## Exercise materials
[Start of Attachment]

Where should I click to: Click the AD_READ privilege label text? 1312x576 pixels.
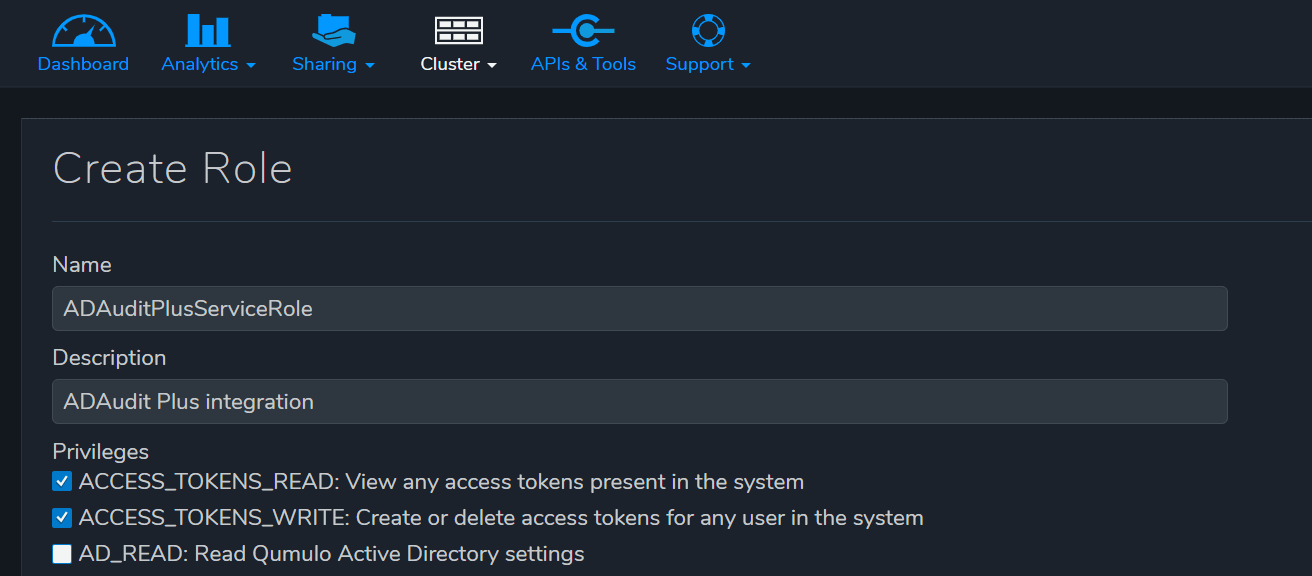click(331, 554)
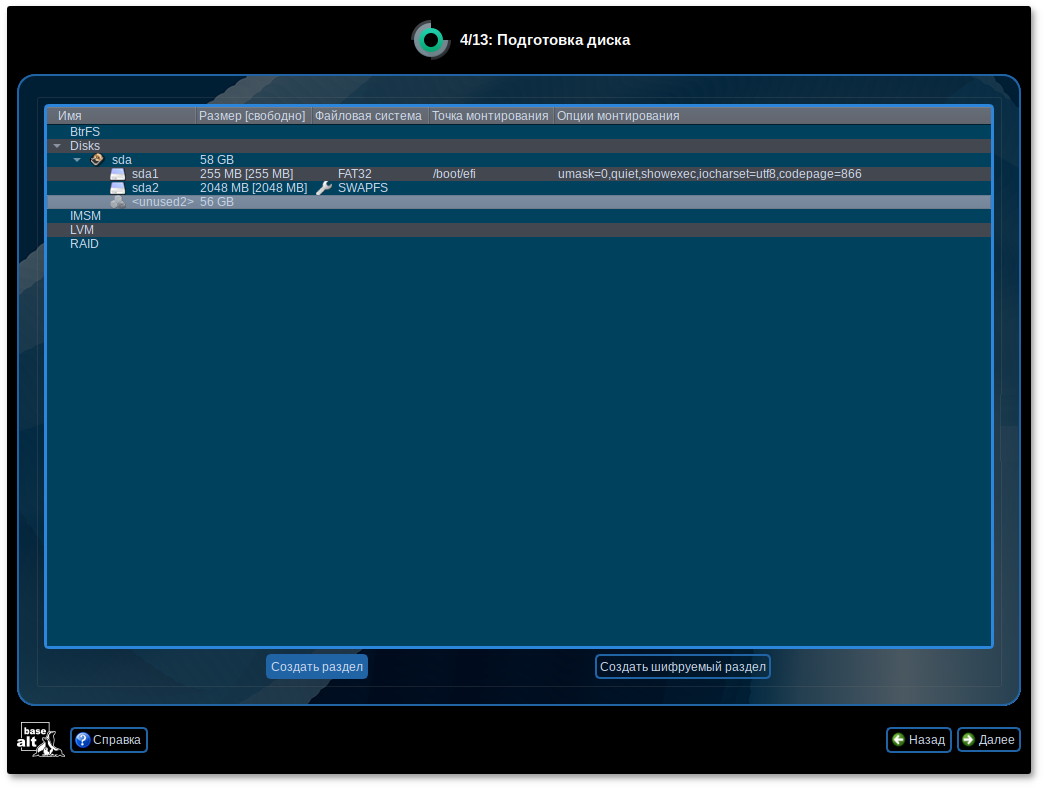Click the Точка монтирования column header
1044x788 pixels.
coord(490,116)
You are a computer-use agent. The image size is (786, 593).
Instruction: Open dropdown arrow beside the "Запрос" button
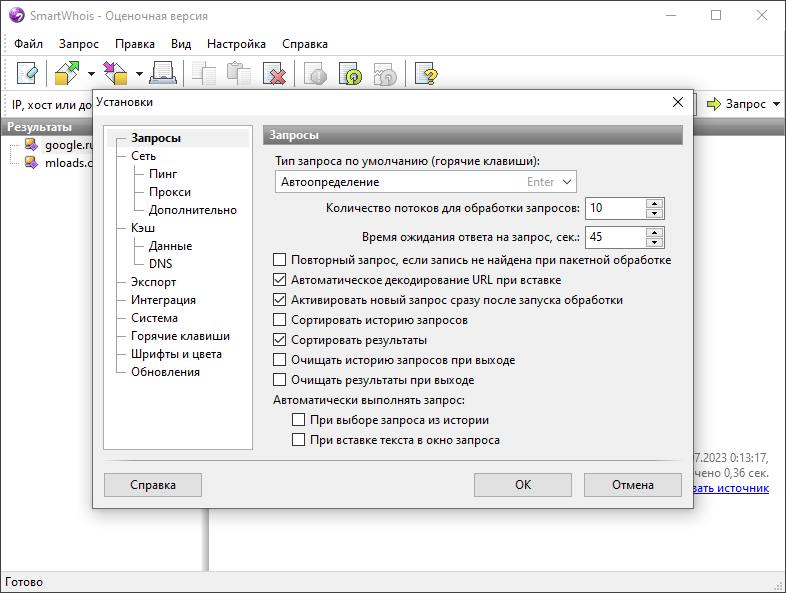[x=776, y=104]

[End of Attachment]

## Task
Every line from the one containing "You are a computer-use" through the end of the entries above, both included, should be extracted exactly, with pictures left out.

## Answer to the exercise
You are a computer-use agent. The image size is (786, 593).
Instruction: Open dropdown arrow beside the "Запрос" button
[x=776, y=104]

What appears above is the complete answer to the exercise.